Foi com imenso alívio que a viram diminuir e ir embora, o céu azul se abrindo em toda sua majestade.

- Então, não foi dessa vez – riu Avenon satisfeito, que logo ficou quieto vendo o olhar de reprovação, e não só de Sol.

- Mas, ainda não entendi. O que tem essa flecha de especial, Lázarus? – quis saber Mulo, vendo que ele prestara muita atenção nessa parte.

- Foi o que eu disse. Pode ser fobia, mas parece que alguém não quer que essa informação seja passada à frente. Isso dá credibilidade a esse xamã, e todas as visões que contaram. Ao que parece, o mundo, este mundo, está sendo levado para uma destruição pelas águas. Quarenta dias de uma chuva torrencial podem fazer isso com esse mundo.

- Se for isso que estiver para acontecer, há algo que podemos fazer? – perguntou Valentina.

- Ah, há sim. Fazer o que eles não querem que seja feito: espalhar a notícia. Além disso o xamã já nos apontou uma salvação: as pirogas gigantes.

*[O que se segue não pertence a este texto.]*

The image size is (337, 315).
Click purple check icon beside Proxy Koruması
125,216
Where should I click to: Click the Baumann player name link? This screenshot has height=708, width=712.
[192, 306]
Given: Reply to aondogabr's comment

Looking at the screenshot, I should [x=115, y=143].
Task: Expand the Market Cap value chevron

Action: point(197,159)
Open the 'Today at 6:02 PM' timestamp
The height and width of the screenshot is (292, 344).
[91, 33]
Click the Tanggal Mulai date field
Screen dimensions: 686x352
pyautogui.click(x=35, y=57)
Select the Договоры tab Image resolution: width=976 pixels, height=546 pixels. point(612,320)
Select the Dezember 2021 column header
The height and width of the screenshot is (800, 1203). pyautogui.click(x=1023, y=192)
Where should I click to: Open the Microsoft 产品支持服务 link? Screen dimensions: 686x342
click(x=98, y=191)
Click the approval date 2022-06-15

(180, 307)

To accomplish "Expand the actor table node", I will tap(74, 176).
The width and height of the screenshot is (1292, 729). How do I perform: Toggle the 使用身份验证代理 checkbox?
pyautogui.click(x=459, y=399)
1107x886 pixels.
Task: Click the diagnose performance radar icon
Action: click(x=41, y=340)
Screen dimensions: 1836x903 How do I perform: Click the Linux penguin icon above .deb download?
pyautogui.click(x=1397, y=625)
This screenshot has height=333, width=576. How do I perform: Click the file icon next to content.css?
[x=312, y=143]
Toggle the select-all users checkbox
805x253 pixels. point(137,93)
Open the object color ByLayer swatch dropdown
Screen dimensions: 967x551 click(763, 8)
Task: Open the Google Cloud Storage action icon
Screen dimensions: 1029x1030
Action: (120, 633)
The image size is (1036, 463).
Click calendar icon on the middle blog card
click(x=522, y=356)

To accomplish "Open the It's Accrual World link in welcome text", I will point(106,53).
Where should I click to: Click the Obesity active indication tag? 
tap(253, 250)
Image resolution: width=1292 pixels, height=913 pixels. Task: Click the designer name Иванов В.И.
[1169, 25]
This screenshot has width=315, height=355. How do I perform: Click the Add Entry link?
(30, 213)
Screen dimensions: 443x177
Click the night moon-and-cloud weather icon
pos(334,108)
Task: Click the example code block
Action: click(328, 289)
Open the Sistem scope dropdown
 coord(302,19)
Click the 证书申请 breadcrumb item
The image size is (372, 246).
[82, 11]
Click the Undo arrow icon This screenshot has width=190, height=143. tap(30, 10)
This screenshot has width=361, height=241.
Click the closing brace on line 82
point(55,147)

- O que foi, Lázarus? – se preocupou Ariel, sentando-se ao seu lado, segurando com delicadeza o seu braço. – Vejo que algo o está incomodando, e isso já há algum tempo. Não quer me contar?

- Os dragões – sussurrou.

- Sim?

- Desde o início das guerras eles, todos eles se afastaram e se mantiveram em silêncio em seus refúgios, e lá eles foram deixados em paz. Mas, isso não os protegeu. Eles sofreram demais – gemeu baixinho. – Tentei colocar uma aura de proteção em torno de seus lugares, mas a energia das guerras as enfraqueciam e destruíam.

- Eles sabem que você se esforçou. Sei que eles são muito sensíveis ao planeta, e essa dor deve ter sido numa medida terrível demais. Sinto por eles. Há algo mais que descobriu, ou viu, que o abateu tanto assim?

- Não sei, Ariel. Não consigo ver com clareza. Apenas sinto um vazio no peito, como uma perda enorme demais. É como procurar algo que não está mais lá. E, quando penso assim, quando tento me focar nesse sentimento, sempre resvalo e me pego pensando nos dragões.

- Teme por eles? Acha que algo vai acontecer com eles?

- Não sei, sinceramente. Não haverá punição contra eles, é logico, mas...

- Como eles estão? Sentiu algo diferente neles?

- Não, não há nada de diferente em suas auras, em suas energias. Mas, apenas estão mais silenciosos, mais recolhidos. É como se estivessem esperando algo, mas, tal como nós, não sabem bem o que pode ser.

- Tem receio por eles? – Ariel insistiu.

- Como disse, não sei. Mas, certamente, temo por nós.